The White House's sudden exit from fiscal stimulus talks with Democrats in Congress has added another level of doubt to a U.S. economic recovery that already seemed to be weakening, choking off perhaps $1.5 trillion or more in future income and spending.
Even the most bullish policymakers and forecasters had penciled in more government aid to keep households and businesses hit by the coronavirus pandemic afloat through the end of the year. That money would bolster retail spending, rent payments and mortgages and whittle away at the 11 million lost jobs that have not yet been recouped.
Without it, the United States faces another roughly 5% hole in annual economic output.
Still, those assumptions evaporated on Tuesday after President Donald Trump announced his administration was ending the stimulus talks with U.S. House of Representatives Speaker Nancy Pelosi, with the two sides divided over whether to dribble out aid to specific sectors like airlines, or build a more comprehensive package to nurse the economy closer to the day when a coronavirus vaccine might be widely deployed.
U.S. stock markets fell sharply after the announcement, though Trump, a Republican who is seeking reelection in a Nov. 3 vote, later pulled back, saying he would support a few stand-alone bills. Wall Street's main indexes clawed back the bulk of the losses on Wednesday.
"We're still willing to be engaged, but I'm not optimistic for a comprehensive deal. I am optimistic that there's about 10 things that we can do on a piecemeal basis if the speaker is willing to put it before her members," White House Chief of Staff Mark Meadows told Fox News in an interview.
Pelosi told ABC's "The View" program that Trump was "rebounding from a terrible mistake" and that it was a "missed opportunity" not to pursue a broad stimulus package.
That approach is also favored by Federal Reserve officials and economists as well.
Fed Chair Jerome Powell on Tuesday warned that being stingy with government spending in coming months could trigger "tragic" consequences as firms and families sustained by unemployment insurance and other benefits fall off a spending cliff.
When the initial rounds of pandemic-related government aid dried up in August, U.S. personal income fell sharply. Major sectors of the economy, like the hospitality industry, remain depressed; what began for many companies and workers as short-term job furloughs are turning into permanent layoffs; and small businesses that had avoided bankruptcy may be nearing the end of the line.
'PRETTY SIGNIFICANT RISK'
In the early years of the last economic expansion, Fed chief Ben Bernanke criticized Congress for allowing government spending cuts to reduce economic growth at a critical point when the world economy was wobbling as well.
A more intense version of that debate is now developing.
One issue at the heart of the impasse in the fiscal talks is aid for cash-starved state and local governments, which Pelosi argues is critical and Trump says would be a reward for Democratic-governed states that have overspent.

Collected data
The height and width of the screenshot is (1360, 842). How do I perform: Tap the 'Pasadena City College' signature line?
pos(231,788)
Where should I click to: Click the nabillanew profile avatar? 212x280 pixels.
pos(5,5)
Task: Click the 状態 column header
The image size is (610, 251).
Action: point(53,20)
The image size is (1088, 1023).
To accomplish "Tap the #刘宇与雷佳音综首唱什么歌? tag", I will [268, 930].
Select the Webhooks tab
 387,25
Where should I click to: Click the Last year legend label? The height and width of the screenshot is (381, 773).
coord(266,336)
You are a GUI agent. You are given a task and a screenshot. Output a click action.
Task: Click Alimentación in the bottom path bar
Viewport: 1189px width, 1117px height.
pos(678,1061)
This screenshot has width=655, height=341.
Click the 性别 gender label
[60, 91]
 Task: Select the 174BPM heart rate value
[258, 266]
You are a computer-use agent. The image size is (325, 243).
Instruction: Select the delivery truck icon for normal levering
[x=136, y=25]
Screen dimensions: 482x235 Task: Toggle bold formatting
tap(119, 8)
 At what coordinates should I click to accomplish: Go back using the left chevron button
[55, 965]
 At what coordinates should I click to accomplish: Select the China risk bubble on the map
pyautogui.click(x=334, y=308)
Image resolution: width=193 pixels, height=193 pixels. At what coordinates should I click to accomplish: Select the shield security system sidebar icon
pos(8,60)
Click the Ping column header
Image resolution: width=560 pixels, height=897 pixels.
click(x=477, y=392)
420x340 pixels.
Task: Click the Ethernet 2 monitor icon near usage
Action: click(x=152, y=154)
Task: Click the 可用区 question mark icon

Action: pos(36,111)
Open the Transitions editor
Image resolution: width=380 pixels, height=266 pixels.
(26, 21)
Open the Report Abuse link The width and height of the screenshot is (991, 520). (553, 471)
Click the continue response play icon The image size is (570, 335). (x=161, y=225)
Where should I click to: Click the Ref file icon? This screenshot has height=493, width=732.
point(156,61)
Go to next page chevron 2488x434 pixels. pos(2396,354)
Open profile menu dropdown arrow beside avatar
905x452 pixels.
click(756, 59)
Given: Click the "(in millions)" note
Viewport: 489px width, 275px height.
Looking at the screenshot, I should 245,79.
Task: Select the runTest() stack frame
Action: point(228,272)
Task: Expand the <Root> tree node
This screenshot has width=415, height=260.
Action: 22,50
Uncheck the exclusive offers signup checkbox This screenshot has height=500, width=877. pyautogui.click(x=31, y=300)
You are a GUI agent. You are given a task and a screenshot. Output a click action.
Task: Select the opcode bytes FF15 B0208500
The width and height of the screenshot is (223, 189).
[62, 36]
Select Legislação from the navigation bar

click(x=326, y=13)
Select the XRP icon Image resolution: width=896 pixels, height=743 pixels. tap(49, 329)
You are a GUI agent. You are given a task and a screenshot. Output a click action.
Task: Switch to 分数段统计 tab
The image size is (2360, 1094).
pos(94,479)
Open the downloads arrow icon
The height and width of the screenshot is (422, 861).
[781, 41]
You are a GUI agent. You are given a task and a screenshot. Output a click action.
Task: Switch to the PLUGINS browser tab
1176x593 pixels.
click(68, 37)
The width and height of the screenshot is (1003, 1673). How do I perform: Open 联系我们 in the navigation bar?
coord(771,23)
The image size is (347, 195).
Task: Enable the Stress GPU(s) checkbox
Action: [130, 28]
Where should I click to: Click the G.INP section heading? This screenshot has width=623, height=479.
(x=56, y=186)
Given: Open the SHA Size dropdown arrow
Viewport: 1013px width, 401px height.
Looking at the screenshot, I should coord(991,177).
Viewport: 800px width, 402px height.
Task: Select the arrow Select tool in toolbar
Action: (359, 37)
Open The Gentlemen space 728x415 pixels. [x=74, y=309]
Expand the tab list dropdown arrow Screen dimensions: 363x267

● **REQUIRED WORK**:
- a) Decide whether each statement agrees with the article on the stimulus talks, answering yes or no and quoting the deciding words of the article: (i) Some 11 million lost jobs had not yet been recouped. (ii) Wall Street's main indexes recovered none of their losses on Wednesday. (iii) U.S. personal income rose after the initial pandemic aid dried up in August.
- b) Reproduce the article on the stimulus talks word for word, beginning at the words "U.S. stock markets" and stopping after "economists as well.".
- c) Extend the article on the stimulus talks, picking up after its final sentence.
The records were drawn from a separate source.

● **ANSWER LIST**:
- a)
(i) Yes: "the 11 million lost jobs that have not yet been recouped"
(ii) No: "Wall Street's main indexes clawed back the bulk of the losses on Wednesday"
(iii) No: "U.S. personal income fell sharply"

- b)
U.S. stock markets fell sharply after the announcement, though Trump, a Republican who is seeking reelection in a Nov. 3 vote, later pulled back, saying he would support a few stand-alone bills. Wall Street's main indexes clawed back the bulk of the losses on Wednesday.
"We're still willing to be engaged, but I'm not optimistic for a comprehensive deal. I am optimistic that there's about 10 things that we can do on a piecemeal basis if the speaker is willing to put it before her members," White House Chief of Staff Mark Meadows told Fox News in an interview.
Pelosi told ABC's "The View" program that Trump was "rebounding from a terrible mistake" and that it was a "missed opportunity" not to pursue a broad stimulus package.
That approach is also favored by Federal Reserve officials and economists as well.

- c)
Local governments meanwhile shed 182,000 jobs in September, according to recent government data, many of them in school systems where the shift to remote learning has made school bus drivers and on-site support staff less necessary.
Some argue the recovery is already on a self-sustaining path.
"The recovery will continue without (further government spending), I think, but it's going to be a much slower recovery, and it's disappointing that we didn't get a package done," Cleveland Fed President Loretta Mester told CNBC in an interview on Tuesday.
"There's still a lot of households and a lot of small businesses that really need that kind of help ... We're still in a pretty big hole."
But it's also in this environment - with cheap interest rates and plenty of "slack" in terms of unused labor and other resources - that many economists feel government spending can have its greatest impact.
As Powell warned on Tuesday, the risks are consequential, with the margin between a new fiscal package and none in coming months tallied not as a recovery that simply slows, but one that stops or reverts to a new contraction.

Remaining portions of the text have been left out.